On me
désigne l’écran. La mise en scène est toujours la même sur ces chaînes d'info à
show, je commence à connaître. Au premier plan, emmitouflée jusqu'au yeux,
grelottante mais souriante dans la rigueur du petit matin, une jeune reporter
tente tous les quarts d'heure de maintenir le suspens autour d'un événement qui
se déroule quelque part loin derrière elle, après le cordon de CRS, et dont
elle ne sait rien. Là, en moins de trente secondes elle doit remplir cette
mission de rendre palpitante son ignorance complète de la situation.
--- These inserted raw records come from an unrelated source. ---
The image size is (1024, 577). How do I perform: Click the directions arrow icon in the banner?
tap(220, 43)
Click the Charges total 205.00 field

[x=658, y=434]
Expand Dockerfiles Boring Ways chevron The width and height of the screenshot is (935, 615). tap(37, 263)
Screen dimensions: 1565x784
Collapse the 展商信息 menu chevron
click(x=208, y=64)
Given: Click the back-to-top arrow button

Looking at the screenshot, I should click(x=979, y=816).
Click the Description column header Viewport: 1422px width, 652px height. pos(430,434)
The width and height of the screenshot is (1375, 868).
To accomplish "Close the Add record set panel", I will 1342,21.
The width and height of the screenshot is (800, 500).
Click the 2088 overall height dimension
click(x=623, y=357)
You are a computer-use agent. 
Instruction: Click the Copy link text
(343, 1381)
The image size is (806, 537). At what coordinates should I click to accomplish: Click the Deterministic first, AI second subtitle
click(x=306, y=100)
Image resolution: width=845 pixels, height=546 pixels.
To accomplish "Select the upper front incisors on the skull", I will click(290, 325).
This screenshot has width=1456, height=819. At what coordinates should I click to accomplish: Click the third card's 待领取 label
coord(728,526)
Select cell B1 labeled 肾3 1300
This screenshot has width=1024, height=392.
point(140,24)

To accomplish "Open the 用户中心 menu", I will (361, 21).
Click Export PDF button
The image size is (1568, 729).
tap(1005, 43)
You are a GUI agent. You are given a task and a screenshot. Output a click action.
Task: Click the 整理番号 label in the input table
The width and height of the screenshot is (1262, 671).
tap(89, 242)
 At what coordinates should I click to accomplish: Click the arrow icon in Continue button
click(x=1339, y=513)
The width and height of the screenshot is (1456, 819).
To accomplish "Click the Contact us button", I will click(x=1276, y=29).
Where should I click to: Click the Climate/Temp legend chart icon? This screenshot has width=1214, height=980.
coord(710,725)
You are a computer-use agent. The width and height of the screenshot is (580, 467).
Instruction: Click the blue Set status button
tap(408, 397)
Après nous
avoir donné rendez-vous pour le flash suivant et fait la promesse de reprendre
l'antenne si l'info l'exigeait, elle rend le crachoir à sa rivale qui, dans la
chaleur et la sécurité d'un studio, va tenter à son tour de nous tenir en
haleine jusqu'à l'heure de la pub en nous bourrant la tasse avec des
compléments d'enquêtes, des éléments de réponses et des retours en images.
[Portraits
de deux reporters d’une chaine d’info en continu]
Un jeune mec
complètement à bloc fait irruption dans la salle. Il porte un gilet et un
treillis fluo recouvert de poches et de pompes de sécurité. Livide, les joues
creuses, les yeux rouges, ses cheveux gras dressés sur la tête. Le profil du
troufion ricain défoncé aux acides en train de péter les plombs dans la jungle
vietminh. Il plonge sur un gros sac de toile posé sous la table et se met à
farfouiller dedans. Un clbs famélique qui déterre fébrilement un os.
— Tout est
OK, Ray ! On choute grave ! C’est de la bombe putain ! (...)
Pendant ce
temps-là le gamin a coiffé le casque audio qu'il portait jusque-là autour du
cou, met le micro devant sa bouche et balance un « yes » vigoureux.
D'un clin d'œil il fait signe à son collègue de le suivre dans l'autre pièce.
Les bruits qui nous parviennent de l'urgence avec laquelle ils reprennent le contrôle
de leur bécane et les « yes » répétés que le casqué enchaîne
servilement sont la preuve, s'il en fallait une, que malgré les manipulations
lexicales et le bourrage de mou sémantique qui ont fait d'un O.S. un opérateur,
d'un salarié un collaborateur, d'un contremaître un référent et d'un pédégé un
bienfaiteur de l'humanité, un mec payé pour faire ce qu'on lui dit de faire à l'endroit
où on lui dit de le faire doit toujours donner l'impression d’être en train de
le faire avec l'entrain de celui qui fait tout ce qu'il peut pour le faire
encore mieux et surtout, plus vite que ça. Le seul vrai progrès (selon moi bien
sûr, qui ne suis pas ce qu'on peut appeler un spécialiste du travail) depuis
les engrenages des Temps modernes de Chaplin, c'est d'avoir réussi à réduire
ces derniers à une dimension nanoscopique idéale afin de pouvoir les intégrer
directement aux cerveaux des forces vives du larbinat.